Complement activation by phospholipids: the interplay of factor H and C1q
Lee Aun Tan, Bingbin Yu, Francis CJ Sim, Uday Kishore, Robert B Sim
2010, 1(11): 1033-1049. doi: 10.1007/s13238-010-0125-8
Complement proteins in blood recognize charged particles. The anionic phospholipid (aPL) cardiolipin binds both complement proteins C1q and factor H. C1q is an activator of the complement classical pathway, while factor H is an inhibitor of the alternative pathway. To examine opposing effects of C1q and factor H on complement activation by aPL, we surveyed C1q and factor H binding, and complement activation by aPL, either coated on microtitre plates or in liposomes.

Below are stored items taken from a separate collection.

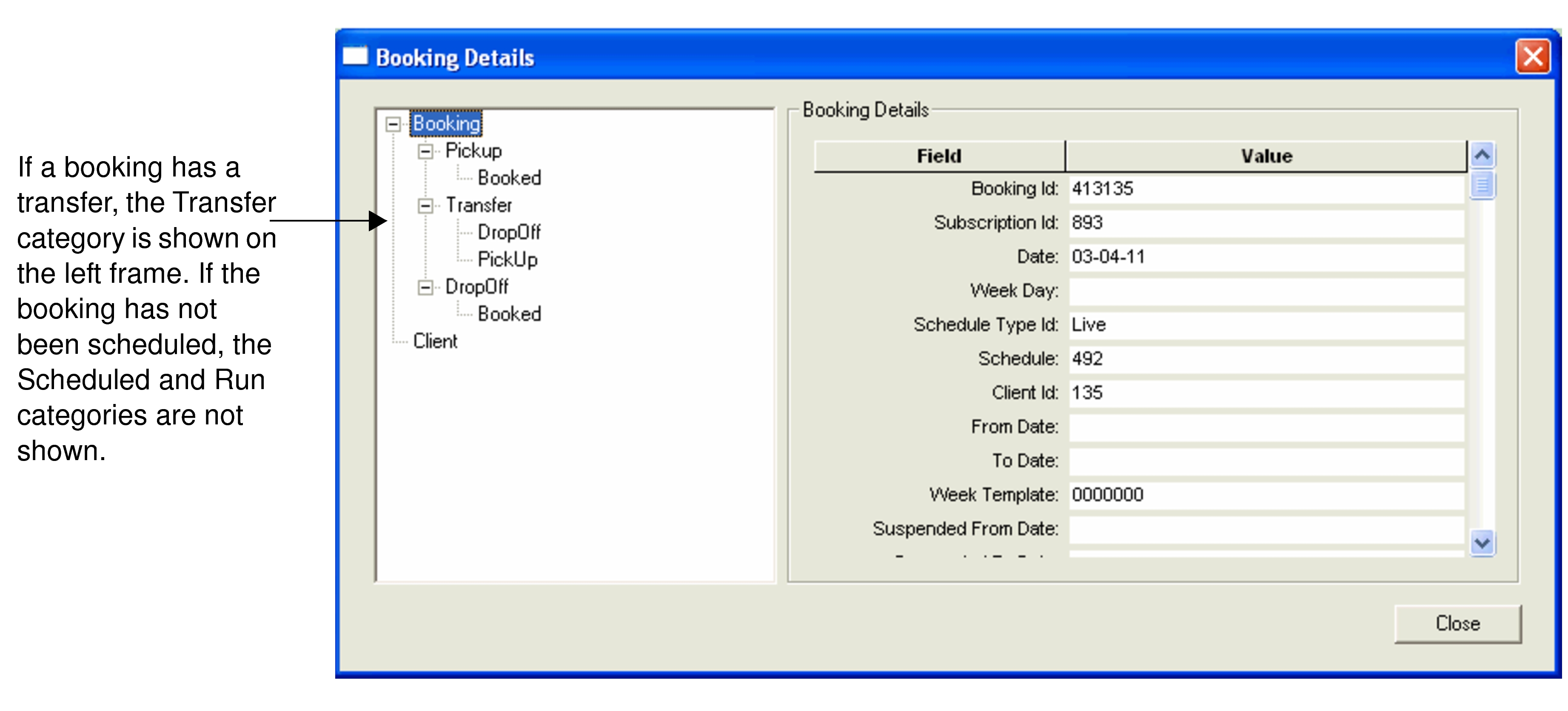Collapse the Transfer tree node
The height and width of the screenshot is (711, 1568).
coord(426,205)
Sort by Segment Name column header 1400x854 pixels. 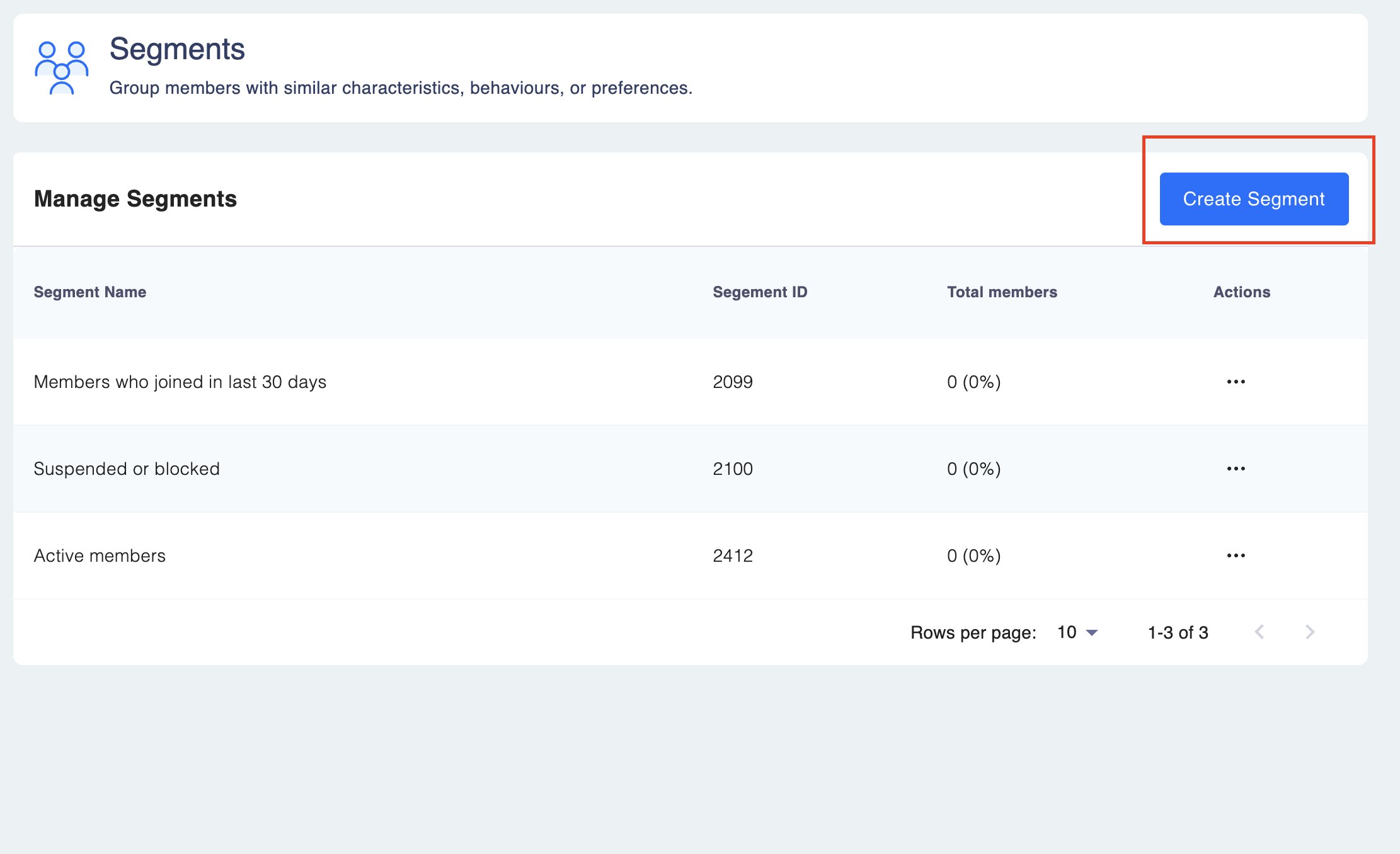click(90, 292)
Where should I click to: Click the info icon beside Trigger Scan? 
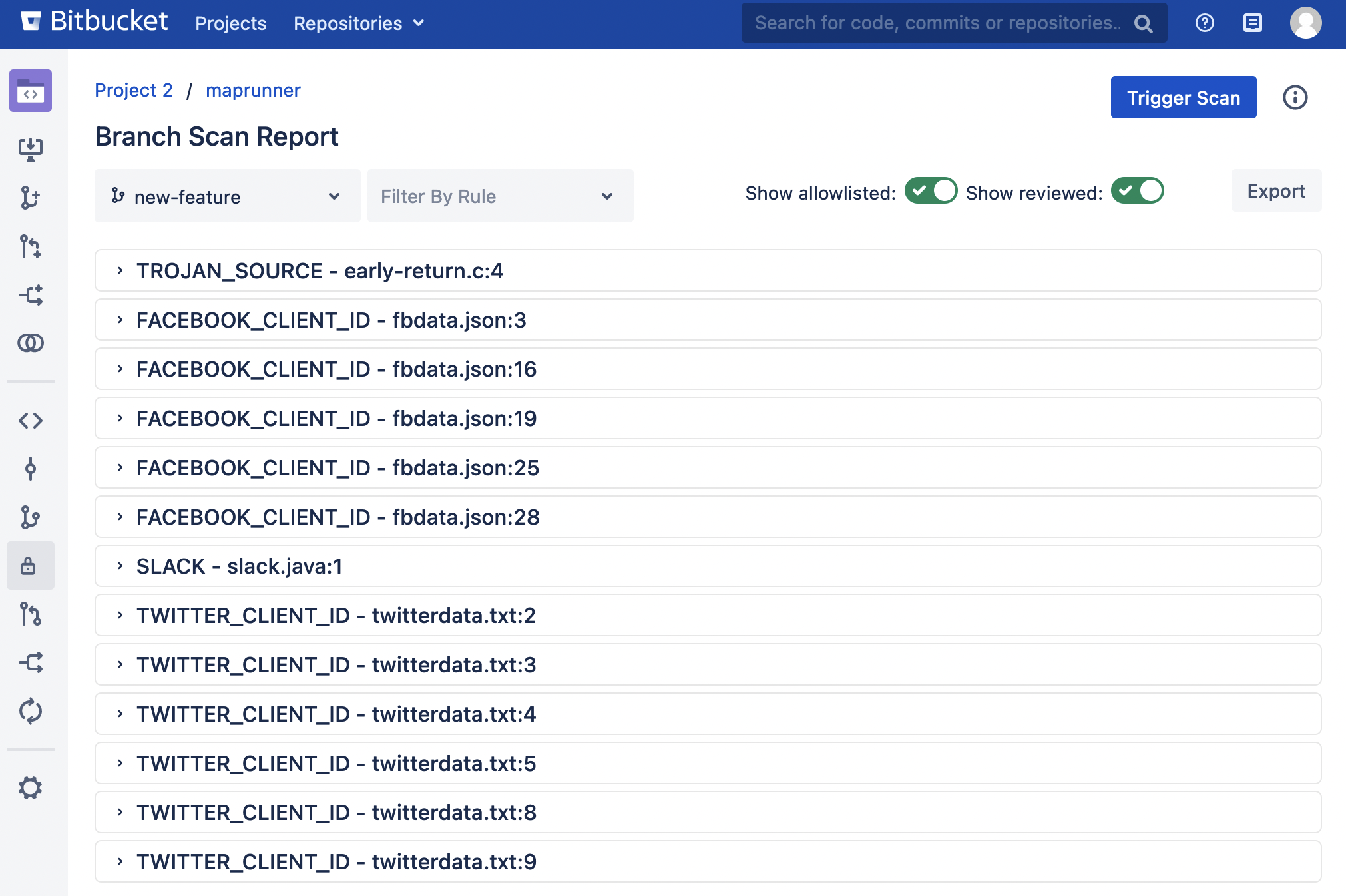(1295, 98)
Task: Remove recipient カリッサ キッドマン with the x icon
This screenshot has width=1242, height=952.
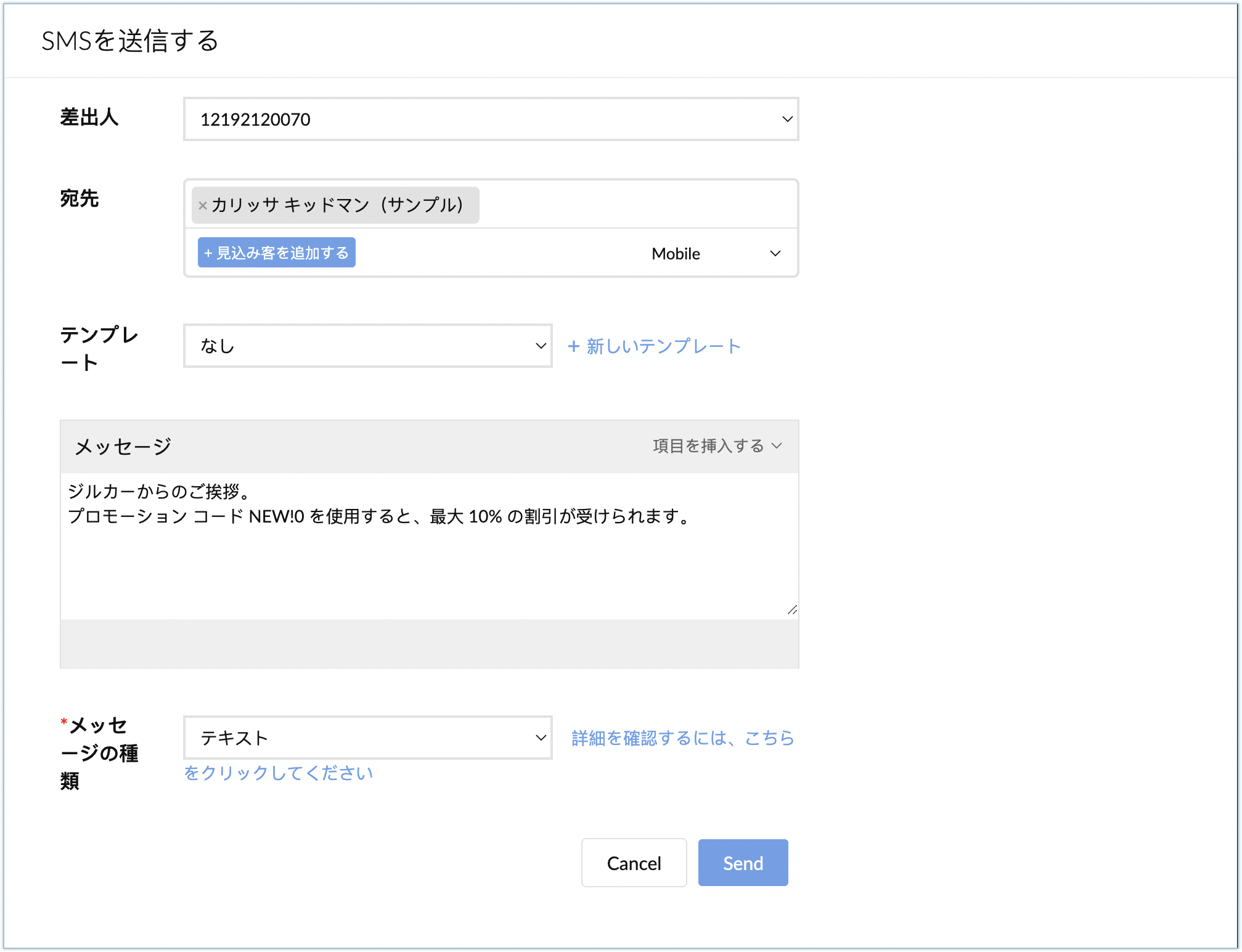Action: [x=202, y=206]
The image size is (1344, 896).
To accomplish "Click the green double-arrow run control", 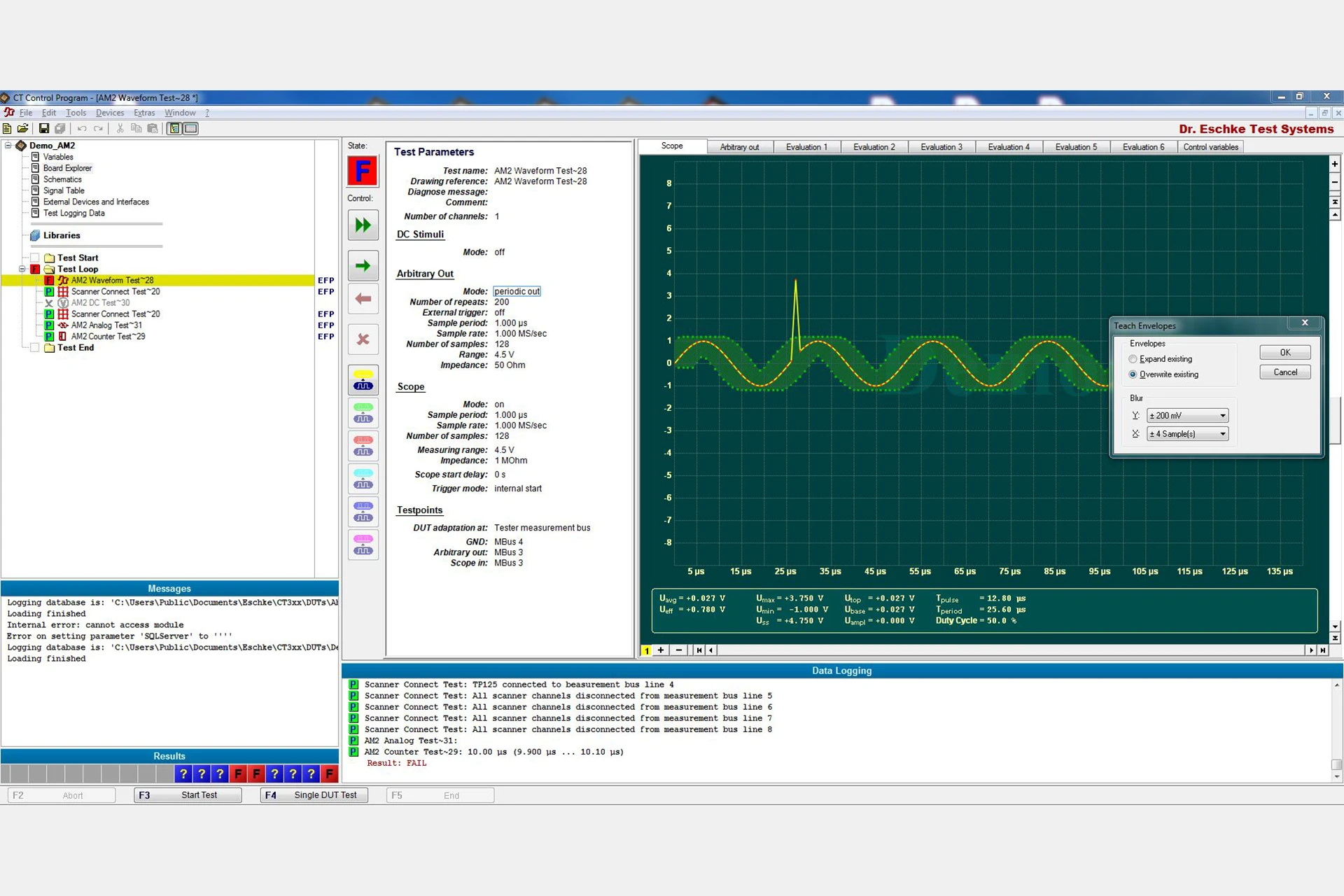I will coord(363,225).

Both C1q and factor H bound to all aPL tested, and competed directly with each other for binding. All the aPL activated the complement classical pathway, but negligibly the alternative pathway, consistent with accepted roles of C1q and factor H. However, in this system, factor H, by competing directly with C1q for binding to aPL, acts as a direct regulator of the complement classical pathway. This regulatory mechanism is distinct from its action on the alternative pathway. Regulation of classical pathway activation by factor H was confirmed by measuring C4 activation by aPL in human sera in which the C1q:factor H molar ratio was adjusted over a wide range. Thus factor H, which is regarded as a down-regulator only of the alternative pathway, has a distinct role in downregulating activation of the classical complement pathway by aPL. A factor H homologue, β2-glycoprotein-1, also strongly inhibits C1q binding to cardiolipin. Recombinant globular domains of C1q A, B and C chains bound aPL similarly to native C1q, confirming that C1q binds aPL via its globular heads.